Item coordinate data:
◆ ◆ ◆

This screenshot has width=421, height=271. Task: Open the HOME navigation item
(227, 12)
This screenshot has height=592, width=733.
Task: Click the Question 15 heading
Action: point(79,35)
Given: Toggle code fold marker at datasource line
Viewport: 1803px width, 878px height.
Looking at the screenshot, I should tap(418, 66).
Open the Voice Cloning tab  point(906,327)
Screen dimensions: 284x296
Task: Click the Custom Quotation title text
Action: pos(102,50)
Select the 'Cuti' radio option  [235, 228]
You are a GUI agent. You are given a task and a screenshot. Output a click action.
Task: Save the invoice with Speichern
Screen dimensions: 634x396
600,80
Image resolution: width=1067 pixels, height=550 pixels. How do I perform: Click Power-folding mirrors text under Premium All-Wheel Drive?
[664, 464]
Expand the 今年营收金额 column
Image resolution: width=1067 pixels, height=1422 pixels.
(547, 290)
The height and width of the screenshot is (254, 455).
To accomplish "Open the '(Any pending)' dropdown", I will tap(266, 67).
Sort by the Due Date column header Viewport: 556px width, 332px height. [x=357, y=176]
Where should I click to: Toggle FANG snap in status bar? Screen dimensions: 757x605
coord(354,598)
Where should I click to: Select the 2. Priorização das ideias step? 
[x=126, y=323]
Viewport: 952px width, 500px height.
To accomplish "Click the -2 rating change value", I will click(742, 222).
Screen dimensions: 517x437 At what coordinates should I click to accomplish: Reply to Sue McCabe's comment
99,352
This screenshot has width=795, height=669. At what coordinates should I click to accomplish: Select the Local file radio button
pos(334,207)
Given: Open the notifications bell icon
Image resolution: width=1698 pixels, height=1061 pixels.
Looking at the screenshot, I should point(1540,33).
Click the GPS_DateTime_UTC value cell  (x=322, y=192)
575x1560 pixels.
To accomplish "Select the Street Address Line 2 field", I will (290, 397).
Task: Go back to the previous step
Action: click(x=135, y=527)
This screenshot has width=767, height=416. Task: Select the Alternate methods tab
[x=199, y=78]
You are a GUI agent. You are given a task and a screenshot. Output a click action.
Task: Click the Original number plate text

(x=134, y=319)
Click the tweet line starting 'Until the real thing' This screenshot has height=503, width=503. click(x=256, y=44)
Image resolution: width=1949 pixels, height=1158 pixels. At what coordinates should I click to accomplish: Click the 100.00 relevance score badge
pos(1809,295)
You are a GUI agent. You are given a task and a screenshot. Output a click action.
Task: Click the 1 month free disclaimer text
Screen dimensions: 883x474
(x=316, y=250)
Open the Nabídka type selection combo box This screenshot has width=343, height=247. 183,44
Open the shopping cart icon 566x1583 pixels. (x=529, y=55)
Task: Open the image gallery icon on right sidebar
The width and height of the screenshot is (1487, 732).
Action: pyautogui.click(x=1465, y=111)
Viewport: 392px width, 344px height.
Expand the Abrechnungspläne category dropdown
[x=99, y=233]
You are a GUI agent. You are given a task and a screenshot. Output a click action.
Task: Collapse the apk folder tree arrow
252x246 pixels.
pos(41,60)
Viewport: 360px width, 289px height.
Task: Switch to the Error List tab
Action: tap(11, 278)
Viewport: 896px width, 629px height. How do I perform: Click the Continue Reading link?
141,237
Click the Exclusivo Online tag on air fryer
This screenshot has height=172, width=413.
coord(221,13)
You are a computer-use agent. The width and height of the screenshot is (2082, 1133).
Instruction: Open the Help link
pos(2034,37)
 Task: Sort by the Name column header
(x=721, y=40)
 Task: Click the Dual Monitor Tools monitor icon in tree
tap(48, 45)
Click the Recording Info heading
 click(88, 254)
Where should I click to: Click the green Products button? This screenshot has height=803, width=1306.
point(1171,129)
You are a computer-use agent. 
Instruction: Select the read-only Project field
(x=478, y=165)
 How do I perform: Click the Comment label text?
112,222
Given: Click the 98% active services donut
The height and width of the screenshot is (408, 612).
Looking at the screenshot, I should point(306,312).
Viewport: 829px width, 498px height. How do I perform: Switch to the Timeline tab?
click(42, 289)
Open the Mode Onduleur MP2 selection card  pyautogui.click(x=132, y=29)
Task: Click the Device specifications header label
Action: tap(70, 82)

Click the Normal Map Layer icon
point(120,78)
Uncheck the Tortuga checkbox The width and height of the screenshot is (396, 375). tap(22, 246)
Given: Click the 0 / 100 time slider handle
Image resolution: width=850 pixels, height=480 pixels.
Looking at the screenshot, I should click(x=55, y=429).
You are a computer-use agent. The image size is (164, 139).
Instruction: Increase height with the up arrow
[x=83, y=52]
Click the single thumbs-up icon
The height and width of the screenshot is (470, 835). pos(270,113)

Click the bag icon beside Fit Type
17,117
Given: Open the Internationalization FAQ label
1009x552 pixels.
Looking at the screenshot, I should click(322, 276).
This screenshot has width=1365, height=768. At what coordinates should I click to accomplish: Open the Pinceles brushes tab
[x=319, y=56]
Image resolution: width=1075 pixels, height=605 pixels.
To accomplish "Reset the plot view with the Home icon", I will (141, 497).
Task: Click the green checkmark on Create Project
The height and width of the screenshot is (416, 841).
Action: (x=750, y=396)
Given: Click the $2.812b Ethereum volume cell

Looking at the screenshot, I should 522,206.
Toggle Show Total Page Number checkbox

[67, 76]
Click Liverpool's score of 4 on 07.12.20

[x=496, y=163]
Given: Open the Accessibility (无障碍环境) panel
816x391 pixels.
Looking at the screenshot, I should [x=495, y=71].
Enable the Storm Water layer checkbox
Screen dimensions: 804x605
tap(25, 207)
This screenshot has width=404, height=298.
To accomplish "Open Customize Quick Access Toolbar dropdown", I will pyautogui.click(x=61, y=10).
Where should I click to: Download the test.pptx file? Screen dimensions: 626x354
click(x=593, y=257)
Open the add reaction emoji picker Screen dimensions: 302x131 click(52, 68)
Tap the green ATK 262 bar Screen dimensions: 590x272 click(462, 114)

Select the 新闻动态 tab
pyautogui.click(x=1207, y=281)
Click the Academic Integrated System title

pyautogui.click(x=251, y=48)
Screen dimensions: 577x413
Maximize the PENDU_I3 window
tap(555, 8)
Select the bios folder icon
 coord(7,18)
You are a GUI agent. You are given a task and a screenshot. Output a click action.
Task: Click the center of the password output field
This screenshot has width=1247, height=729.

◆ ◆ ◆

Copy out every line of these records without changing anything.

This screenshot has width=421, height=271. Task: Open the HOME navigation item
(227, 12)
This screenshot has height=592, width=733.
Task: Click the Question 15 heading
Action: point(79,35)
Given: Toggle code fold marker at datasource line
Viewport: 1803px width, 878px height.
Looking at the screenshot, I should tap(418, 66).
Open the Voice Cloning tab  point(906,327)
Screen dimensions: 284x296
Task: Click the Custom Quotation title text
Action: pos(102,50)
Select the 'Cuti' radio option  [235, 228]
You are a GUI agent. You are given a task and a screenshot. Output a click action.
Task: Save the invoice with Speichern
Screen dimensions: 634x396
600,80
Image resolution: width=1067 pixels, height=550 pixels. How do I perform: Click Power-folding mirrors text under Premium All-Wheel Drive?
[664, 464]
Expand the 今年营收金额 column
Image resolution: width=1067 pixels, height=1422 pixels.
(547, 290)
The height and width of the screenshot is (254, 455).
To accomplish "Open the '(Any pending)' dropdown", I will tap(266, 67).
Sort by the Due Date column header Viewport: 556px width, 332px height. [x=357, y=176]
Where should I click to: Toggle FANG snap in status bar? Screen dimensions: 757x605
coord(354,598)
Where should I click to: Select the 2. Priorização das ideias step? 
[x=126, y=323]
Viewport: 952px width, 500px height.
To accomplish "Click the -2 rating change value", I will click(742, 222).
Screen dimensions: 517x437 At what coordinates should I click to accomplish: Reply to Sue McCabe's comment
99,352
This screenshot has width=795, height=669. At what coordinates should I click to accomplish: Select the Local file radio button
pos(334,207)
Given: Open the notifications bell icon
Image resolution: width=1698 pixels, height=1061 pixels.
Looking at the screenshot, I should point(1540,33).
Click the GPS_DateTime_UTC value cell  (x=322, y=192)
575x1560 pixels.
To accomplish "Select the Street Address Line 2 field", I will (290, 397).
Task: Go back to the previous step
Action: click(x=135, y=527)
This screenshot has width=767, height=416. Task: Select the Alternate methods tab
[x=199, y=78]
You are a GUI agent. You are given a task and a screenshot. Output a click action.
Task: Click the Original number plate text

(x=134, y=319)
Click the tweet line starting 'Until the real thing' This screenshot has height=503, width=503. click(x=256, y=44)
Image resolution: width=1949 pixels, height=1158 pixels. At what coordinates should I click to accomplish: Click the 100.00 relevance score badge
pos(1809,295)
You are a GUI agent. You are given a task and a screenshot. Output a click action.
Task: Click the 1 month free disclaimer text
Screen dimensions: 883x474
(x=316, y=250)
Open the Nabídka type selection combo box This screenshot has width=343, height=247. 183,44
Open the shopping cart icon 566x1583 pixels. (x=529, y=55)
Task: Open the image gallery icon on right sidebar
The width and height of the screenshot is (1487, 732).
Action: pyautogui.click(x=1465, y=111)
Viewport: 392px width, 344px height.
Expand the Abrechnungspläne category dropdown
[x=99, y=233]
You are a GUI agent. You are given a task and a screenshot. Output a click action.
Task: Collapse the apk folder tree arrow
252x246 pixels.
pos(41,60)
Viewport: 360px width, 289px height.
Task: Switch to the Error List tab
Action: tap(11, 278)
Viewport: 896px width, 629px height. How do I perform: Click the Continue Reading link?
141,237
Click the Exclusivo Online tag on air fryer
This screenshot has height=172, width=413.
coord(221,13)
You are a computer-use agent. The width and height of the screenshot is (2082, 1133).
Instruction: Open the Help link
pos(2034,37)
 Task: Sort by the Name column header
(x=721, y=40)
 Task: Click the Dual Monitor Tools monitor icon in tree
tap(48, 45)
Click the Recording Info heading
 click(88, 254)
Where should I click to: Click the green Products button? This screenshot has height=803, width=1306.
point(1171,129)
You are a computer-use agent. 
Instruction: Select the read-only Project field
(x=478, y=165)
 How do I perform: Click the Comment label text?
112,222
Given: Click the 98% active services donut
The height and width of the screenshot is (408, 612).
Looking at the screenshot, I should point(306,312).
Viewport: 829px width, 498px height. How do I perform: Switch to the Timeline tab?
click(42, 289)
Open the Mode Onduleur MP2 selection card  pyautogui.click(x=132, y=29)
Task: Click the Device specifications header label
Action: tap(70, 82)

Click the Normal Map Layer icon
point(120,78)
Uncheck the Tortuga checkbox The width and height of the screenshot is (396, 375). tap(22, 246)
Given: Click the 0 / 100 time slider handle
Image resolution: width=850 pixels, height=480 pixels.
Looking at the screenshot, I should click(x=55, y=429).
You are a computer-use agent. The image size is (164, 139).
Instruction: Increase height with the up arrow
[x=83, y=52]
Click the single thumbs-up icon
The height and width of the screenshot is (470, 835). pos(270,113)

Click the bag icon beside Fit Type
17,117
Given: Open the Internationalization FAQ label
1009x552 pixels.
Looking at the screenshot, I should click(322, 276).
This screenshot has width=1365, height=768. At what coordinates should I click to accomplish: Open the Pinceles brushes tab
[x=319, y=56]
Image resolution: width=1075 pixels, height=605 pixels.
To accomplish "Reset the plot view with the Home icon", I will (141, 497).
Task: Click the green checkmark on Create Project
The height and width of the screenshot is (416, 841).
Action: (x=750, y=396)
Given: Click the $2.812b Ethereum volume cell

Looking at the screenshot, I should 522,206.
Toggle Show Total Page Number checkbox

[67, 76]
Click Liverpool's score of 4 on 07.12.20

[x=496, y=163]
Given: Open the Accessibility (无障碍环境) panel
816x391 pixels.
Looking at the screenshot, I should [x=495, y=71].
Enable the Storm Water layer checkbox
Screen dimensions: 804x605
tap(25, 207)
This screenshot has width=404, height=298.
To accomplish "Open Customize Quick Access Toolbar dropdown", I will pyautogui.click(x=61, y=10).
Where should I click to: Download the test.pptx file? Screen dimensions: 626x354
click(x=593, y=257)
Open the add reaction emoji picker Screen dimensions: 302x131 click(52, 68)
Tap the green ATK 262 bar Screen dimensions: 590x272 click(462, 114)

Select the 新闻动态 tab
pyautogui.click(x=1207, y=281)
Click the Academic Integrated System title

pyautogui.click(x=251, y=48)
Screen dimensions: 577x413
Maximize the PENDU_I3 window
tap(555, 8)
Select the bios folder icon
 coord(7,18)
You are a GUI agent. You are given a task and a screenshot. Output a click action.
Task: Click the center of the password output field
This screenshot has width=1247, height=729.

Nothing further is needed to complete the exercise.